• _Required action_: Where the string "Support" appears in a line of the material below, copy that line.

• _Records_:
%%
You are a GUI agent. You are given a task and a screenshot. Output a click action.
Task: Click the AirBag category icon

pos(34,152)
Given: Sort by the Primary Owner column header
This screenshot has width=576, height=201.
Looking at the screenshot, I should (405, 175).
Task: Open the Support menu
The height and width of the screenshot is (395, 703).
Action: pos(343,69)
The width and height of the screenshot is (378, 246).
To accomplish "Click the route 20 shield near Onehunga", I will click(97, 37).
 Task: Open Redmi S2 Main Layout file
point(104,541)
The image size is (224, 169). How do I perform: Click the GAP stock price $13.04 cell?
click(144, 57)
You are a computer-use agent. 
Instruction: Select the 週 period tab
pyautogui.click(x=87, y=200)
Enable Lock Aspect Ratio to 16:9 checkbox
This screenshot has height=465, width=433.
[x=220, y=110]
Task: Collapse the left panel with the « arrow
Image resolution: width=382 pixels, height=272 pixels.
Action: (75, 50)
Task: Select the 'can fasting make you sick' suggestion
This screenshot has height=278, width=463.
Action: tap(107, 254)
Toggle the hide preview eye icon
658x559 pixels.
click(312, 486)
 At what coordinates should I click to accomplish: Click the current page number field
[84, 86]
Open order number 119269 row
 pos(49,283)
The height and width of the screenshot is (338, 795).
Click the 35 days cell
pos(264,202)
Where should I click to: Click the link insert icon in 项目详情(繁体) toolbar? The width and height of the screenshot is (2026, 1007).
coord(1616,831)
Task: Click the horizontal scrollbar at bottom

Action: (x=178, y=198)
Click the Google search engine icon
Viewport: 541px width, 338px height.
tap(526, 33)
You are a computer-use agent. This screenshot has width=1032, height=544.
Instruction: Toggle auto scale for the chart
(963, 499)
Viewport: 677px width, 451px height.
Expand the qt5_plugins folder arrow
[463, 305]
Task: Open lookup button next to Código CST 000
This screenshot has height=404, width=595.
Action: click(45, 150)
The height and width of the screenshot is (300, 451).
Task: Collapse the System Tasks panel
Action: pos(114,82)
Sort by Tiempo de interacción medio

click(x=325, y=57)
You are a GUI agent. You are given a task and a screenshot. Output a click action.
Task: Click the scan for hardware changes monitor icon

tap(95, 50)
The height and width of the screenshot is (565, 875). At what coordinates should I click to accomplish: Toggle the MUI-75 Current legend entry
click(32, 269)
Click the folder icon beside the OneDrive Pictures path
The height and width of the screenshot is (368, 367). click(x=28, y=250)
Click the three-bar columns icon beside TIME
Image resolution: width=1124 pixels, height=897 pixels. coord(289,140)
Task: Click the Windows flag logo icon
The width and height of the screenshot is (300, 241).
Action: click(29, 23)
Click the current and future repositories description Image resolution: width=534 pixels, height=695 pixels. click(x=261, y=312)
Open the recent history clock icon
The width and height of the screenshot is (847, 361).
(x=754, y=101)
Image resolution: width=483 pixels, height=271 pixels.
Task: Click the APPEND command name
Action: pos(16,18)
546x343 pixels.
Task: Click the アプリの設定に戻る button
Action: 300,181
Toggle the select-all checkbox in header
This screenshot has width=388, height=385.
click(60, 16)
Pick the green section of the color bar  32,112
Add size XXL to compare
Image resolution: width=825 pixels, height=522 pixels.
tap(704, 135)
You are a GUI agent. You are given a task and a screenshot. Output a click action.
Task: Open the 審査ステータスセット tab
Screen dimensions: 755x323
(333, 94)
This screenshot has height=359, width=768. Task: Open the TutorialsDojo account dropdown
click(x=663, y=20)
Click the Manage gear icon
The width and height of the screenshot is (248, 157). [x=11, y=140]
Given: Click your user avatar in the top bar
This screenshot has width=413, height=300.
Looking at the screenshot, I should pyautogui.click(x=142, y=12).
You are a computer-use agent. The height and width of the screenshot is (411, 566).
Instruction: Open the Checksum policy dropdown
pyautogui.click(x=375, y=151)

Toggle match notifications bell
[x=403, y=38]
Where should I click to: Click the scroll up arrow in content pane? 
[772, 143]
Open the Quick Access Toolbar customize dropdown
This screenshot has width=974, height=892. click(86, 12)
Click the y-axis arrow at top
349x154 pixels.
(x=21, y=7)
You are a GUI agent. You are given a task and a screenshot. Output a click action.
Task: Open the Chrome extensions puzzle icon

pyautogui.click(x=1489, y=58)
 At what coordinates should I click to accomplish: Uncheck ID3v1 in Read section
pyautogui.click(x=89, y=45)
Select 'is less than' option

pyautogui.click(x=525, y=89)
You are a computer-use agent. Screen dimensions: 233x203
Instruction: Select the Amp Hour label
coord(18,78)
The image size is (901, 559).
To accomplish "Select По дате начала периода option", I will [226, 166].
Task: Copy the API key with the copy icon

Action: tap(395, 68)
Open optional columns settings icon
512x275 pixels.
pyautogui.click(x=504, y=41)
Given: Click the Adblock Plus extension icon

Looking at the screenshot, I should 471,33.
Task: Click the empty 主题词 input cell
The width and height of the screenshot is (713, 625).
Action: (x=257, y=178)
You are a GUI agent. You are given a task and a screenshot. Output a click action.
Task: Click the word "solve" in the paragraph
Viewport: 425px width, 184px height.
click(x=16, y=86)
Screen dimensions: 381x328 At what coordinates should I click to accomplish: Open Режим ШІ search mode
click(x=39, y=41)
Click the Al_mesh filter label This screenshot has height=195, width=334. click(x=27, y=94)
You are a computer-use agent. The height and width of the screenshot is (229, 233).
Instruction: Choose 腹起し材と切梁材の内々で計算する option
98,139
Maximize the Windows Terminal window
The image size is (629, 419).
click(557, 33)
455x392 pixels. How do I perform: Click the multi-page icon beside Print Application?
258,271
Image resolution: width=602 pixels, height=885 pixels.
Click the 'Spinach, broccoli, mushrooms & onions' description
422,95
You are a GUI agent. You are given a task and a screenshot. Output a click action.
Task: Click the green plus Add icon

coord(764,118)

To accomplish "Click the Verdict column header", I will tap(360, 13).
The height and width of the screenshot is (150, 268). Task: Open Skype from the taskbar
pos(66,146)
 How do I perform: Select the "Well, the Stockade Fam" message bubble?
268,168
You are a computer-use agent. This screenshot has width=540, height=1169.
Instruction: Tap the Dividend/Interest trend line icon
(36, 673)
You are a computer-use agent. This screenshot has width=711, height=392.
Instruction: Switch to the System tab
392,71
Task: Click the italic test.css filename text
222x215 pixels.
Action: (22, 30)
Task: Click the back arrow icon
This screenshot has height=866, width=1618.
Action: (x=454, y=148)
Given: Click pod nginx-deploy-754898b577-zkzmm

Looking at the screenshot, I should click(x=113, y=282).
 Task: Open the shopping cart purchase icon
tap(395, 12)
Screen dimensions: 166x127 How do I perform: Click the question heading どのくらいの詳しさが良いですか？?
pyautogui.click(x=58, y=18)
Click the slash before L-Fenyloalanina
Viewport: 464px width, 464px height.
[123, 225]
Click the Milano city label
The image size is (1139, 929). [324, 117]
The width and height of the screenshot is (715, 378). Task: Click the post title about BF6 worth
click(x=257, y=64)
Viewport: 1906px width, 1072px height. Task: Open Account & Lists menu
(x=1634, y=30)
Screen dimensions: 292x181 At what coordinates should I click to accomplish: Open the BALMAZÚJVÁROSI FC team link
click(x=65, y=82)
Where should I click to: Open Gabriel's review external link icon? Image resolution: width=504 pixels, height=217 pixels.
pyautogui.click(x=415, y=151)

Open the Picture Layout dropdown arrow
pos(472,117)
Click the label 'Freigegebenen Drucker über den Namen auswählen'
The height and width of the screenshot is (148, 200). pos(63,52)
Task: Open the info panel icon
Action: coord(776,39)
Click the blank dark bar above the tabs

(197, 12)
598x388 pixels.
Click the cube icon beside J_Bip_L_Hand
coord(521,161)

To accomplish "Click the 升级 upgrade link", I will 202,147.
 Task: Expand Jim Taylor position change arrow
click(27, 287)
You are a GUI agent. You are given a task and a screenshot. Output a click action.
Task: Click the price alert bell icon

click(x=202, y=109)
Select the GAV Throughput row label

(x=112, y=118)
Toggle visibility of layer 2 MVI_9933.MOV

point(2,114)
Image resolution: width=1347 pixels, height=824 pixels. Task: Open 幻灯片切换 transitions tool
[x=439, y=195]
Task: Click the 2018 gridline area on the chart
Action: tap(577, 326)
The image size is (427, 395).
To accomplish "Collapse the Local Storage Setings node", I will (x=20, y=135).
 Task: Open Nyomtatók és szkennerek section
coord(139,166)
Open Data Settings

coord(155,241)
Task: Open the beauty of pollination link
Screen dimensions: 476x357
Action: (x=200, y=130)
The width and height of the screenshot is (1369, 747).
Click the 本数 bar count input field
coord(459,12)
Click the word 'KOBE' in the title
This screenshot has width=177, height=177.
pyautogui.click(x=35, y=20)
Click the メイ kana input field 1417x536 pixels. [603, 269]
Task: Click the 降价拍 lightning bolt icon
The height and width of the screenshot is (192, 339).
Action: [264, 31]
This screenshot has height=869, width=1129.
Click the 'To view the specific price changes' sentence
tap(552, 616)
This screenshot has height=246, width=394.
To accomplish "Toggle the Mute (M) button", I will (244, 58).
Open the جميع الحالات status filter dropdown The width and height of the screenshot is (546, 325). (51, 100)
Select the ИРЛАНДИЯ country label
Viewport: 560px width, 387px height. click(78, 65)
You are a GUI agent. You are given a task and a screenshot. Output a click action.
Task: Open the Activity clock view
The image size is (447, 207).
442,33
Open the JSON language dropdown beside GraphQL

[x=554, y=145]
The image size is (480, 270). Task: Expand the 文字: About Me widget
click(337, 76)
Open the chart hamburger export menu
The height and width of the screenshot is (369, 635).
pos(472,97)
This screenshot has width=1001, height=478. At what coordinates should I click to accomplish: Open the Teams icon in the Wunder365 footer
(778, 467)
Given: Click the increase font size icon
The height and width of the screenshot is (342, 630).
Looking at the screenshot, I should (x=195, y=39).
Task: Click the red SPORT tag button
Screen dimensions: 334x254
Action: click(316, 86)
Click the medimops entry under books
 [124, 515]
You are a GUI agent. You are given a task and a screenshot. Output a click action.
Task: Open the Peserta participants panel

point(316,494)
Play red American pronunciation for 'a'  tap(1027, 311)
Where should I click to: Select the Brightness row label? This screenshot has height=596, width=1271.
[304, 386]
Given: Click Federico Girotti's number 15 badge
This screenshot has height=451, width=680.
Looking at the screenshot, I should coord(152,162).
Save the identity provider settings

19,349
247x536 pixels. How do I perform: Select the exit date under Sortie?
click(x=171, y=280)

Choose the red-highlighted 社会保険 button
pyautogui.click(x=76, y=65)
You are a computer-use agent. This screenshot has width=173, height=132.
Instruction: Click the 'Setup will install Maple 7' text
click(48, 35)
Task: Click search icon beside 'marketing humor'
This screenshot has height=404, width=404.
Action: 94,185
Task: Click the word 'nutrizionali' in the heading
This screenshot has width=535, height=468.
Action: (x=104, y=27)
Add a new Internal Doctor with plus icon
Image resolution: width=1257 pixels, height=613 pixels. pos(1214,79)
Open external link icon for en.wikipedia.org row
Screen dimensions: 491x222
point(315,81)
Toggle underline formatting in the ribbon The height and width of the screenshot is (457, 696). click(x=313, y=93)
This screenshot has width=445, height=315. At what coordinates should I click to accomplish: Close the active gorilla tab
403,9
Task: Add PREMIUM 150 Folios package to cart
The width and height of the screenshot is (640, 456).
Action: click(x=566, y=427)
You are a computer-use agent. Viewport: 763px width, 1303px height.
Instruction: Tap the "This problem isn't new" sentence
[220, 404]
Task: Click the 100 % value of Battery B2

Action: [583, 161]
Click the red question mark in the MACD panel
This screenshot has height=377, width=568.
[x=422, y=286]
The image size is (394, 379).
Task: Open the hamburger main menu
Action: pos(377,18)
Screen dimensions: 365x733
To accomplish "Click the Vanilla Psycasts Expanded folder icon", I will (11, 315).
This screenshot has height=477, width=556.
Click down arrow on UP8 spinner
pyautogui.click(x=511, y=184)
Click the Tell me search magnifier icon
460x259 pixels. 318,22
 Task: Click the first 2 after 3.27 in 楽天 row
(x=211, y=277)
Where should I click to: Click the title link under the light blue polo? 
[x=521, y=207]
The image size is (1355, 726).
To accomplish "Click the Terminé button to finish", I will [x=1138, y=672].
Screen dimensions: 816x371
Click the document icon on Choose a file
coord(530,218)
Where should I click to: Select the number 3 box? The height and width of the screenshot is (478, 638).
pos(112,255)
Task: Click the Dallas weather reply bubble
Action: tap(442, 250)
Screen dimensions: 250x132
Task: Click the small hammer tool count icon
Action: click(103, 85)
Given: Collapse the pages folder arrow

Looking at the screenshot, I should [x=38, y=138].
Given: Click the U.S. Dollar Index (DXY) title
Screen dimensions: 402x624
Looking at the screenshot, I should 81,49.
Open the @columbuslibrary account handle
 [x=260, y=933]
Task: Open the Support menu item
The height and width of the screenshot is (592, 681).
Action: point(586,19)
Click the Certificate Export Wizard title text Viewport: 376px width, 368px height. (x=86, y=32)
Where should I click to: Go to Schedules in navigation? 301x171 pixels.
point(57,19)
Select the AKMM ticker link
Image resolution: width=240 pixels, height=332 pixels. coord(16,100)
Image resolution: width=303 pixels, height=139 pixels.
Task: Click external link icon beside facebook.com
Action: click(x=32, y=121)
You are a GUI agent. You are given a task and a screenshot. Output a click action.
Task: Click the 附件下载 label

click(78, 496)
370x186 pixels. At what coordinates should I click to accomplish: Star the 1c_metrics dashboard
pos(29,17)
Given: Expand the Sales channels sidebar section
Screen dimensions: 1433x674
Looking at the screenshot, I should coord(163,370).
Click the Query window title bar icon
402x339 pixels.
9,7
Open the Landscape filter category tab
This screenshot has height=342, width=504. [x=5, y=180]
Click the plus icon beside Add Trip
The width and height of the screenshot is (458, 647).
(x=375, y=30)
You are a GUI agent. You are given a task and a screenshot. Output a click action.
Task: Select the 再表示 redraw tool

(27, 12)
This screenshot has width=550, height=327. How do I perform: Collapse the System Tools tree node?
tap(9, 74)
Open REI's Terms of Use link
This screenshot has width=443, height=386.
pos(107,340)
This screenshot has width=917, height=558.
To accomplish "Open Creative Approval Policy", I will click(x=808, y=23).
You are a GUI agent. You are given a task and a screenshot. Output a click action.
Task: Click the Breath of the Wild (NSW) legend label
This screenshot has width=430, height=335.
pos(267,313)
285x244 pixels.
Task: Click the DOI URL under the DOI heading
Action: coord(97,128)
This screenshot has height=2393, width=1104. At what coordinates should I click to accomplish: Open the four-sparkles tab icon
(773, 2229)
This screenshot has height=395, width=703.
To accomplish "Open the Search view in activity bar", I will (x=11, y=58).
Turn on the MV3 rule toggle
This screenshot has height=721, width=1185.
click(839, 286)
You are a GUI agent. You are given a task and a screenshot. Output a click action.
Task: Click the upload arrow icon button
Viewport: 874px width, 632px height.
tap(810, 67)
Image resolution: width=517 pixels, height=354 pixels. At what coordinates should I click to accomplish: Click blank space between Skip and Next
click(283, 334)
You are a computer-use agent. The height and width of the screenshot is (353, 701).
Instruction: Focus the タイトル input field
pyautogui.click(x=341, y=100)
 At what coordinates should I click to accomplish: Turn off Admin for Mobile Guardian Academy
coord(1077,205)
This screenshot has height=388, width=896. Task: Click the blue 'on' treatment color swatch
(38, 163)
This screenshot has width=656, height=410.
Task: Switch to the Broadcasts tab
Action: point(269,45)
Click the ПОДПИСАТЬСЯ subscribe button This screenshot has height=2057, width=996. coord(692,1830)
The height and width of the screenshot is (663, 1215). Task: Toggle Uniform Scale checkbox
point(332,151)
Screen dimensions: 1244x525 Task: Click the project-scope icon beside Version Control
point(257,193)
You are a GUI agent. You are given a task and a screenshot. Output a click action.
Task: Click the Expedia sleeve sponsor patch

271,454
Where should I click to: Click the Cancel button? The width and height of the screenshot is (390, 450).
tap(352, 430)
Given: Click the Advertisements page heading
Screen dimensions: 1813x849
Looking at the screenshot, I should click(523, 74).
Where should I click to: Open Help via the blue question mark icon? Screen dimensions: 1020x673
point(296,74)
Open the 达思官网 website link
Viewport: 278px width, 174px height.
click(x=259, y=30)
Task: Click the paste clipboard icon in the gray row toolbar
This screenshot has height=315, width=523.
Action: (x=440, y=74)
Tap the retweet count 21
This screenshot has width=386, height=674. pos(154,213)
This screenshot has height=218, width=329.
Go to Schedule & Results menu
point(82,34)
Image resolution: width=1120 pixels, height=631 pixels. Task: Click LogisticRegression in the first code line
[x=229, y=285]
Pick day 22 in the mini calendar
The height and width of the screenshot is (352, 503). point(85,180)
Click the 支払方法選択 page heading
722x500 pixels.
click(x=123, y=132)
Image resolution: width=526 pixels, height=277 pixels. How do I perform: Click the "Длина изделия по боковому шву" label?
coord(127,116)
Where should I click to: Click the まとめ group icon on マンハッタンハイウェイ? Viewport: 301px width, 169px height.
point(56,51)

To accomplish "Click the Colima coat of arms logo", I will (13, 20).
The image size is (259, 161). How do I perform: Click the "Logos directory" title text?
%%
• _Answer space_:
Task: Open the Support menu
Task: Open the Support menu item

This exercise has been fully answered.